**TEXTO DE APOIO:**
────────
Um amigo é professor e se vira mais que nos 30 para dividir seus esforços em duas frentes: a da manhã é mais puxada e o leva para o extremo da cidade numa escola municipal; a da noite é mais próxima de sua casa e se destina a um conhecido e renomado colégio católico. Não tem muito tempo, ele conseguiu uma excursão vespertina para que os alunos de um determinado período da primeira fossem visitar a segunda. Merece destaque seu esforço: ele que foi atrás disso, em fevereiro, e depois de oito meses, sem ter seu pedido solicitado à prefeitura de ter um mísero ônibus aceito, pagou do próprio bolso o aluguel do transporte e honrou sua função de educador.

A visita teve seus pontos traumáticos, mas foi rica, disse ele. O momento-chave foi quando o ônibus passou a Paulista. Aquela juventude que não tinha mais que 16 ou 17 anos prostrou-se nas janelas para admirar aquela avenida. A esmagadora maioria não tinha jamais visitado o principal ponto da cidade onde moravam. Os olhos abertos e os queixos caídos eram espelho de uma realidade irreal. Assim continuaram quando chegaram ao destino e viram que o espaço da outra escola era quase um castelo estudantil com tudo à disposição dos outros que tiveram melhor sorte.

Pedi ao amigo que descrevesse. “Tudo era ‘uau’. Um grupo de meninos quis meio que se enturmar com as meninas do outro colégio, chamando-as de ‘princesas’. Óbvio que receberam um olhar de desprezo. Já as meninas trocaram de roupa, tiraram o uniforme da prefeitura e ficavam no celular fingindo que eram riquinhas. Muitos ficavam perguntando o valor da mensalidade. Eles enlouqueceram quando viram quadra.”

Prazer, molecada, esta é a São Paulo que lhes traz o encanto e o espanto como quem de nós vai pela primeira vez a Nova York ou Paris.
────────
**BLOCO DE DADOS:**
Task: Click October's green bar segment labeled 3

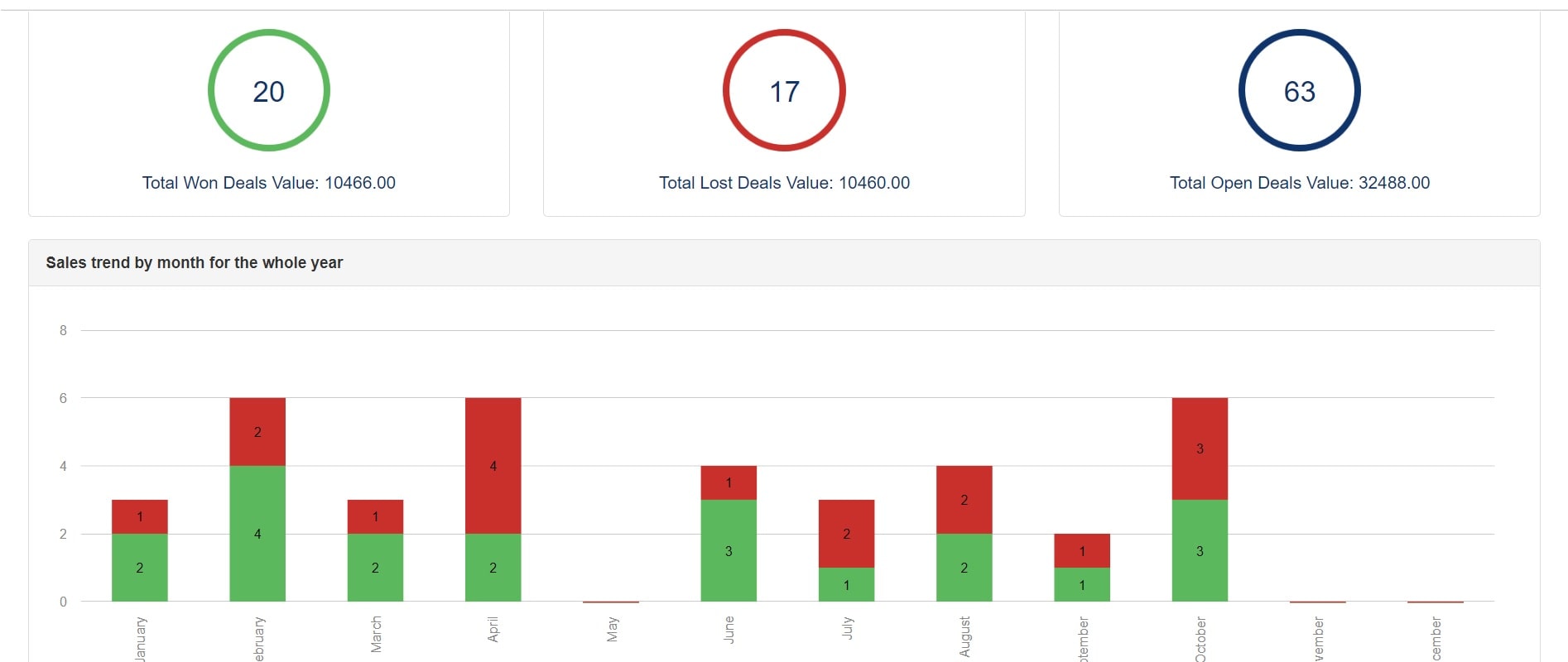Action: 1200,551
────────
**LISTA DE TAREFAS:**
a) Responda às três perguntas a seguir com base no texto.
(i) Em que mês o professor fez o pedido à prefeitura?
(ii) Por qual avenida o ônibus passou no momento-chave da visita?
(iii) De que um grupo de meninos chamou as meninas do outro colégio?
b) Transcreva o trecho do texto começando em "A visita teve" e terminando em "tiveram melhor sorte.".
Use apenas o texto como fonte para responder.

**LISTA DE RESPOSTAS:**
a)
(i) Em fevereiro.
(ii) Pela Paulista.
(iii) De "princesas".

b)
A visita teve seus pontos traumáticos, mas foi rica, disse ele. O momento-chave foi quando o ônibus passou a Paulista. Aquela juventude que não tinha mais que 16 ou 17 anos prostrou-se nas janelas para admirar aquela avenida. A esmagadora maioria não tinha jamais visitado o principal ponto da cidade onde moravam. Os olhos abertos e os queixos caídos eram espelho de uma realidade irreal. Assim continuaram quando chegaram ao destino e viram que o espaço da outra escola era quase um castelo estudantil com tudo à disposição dos outros que tiveram melhor sorte.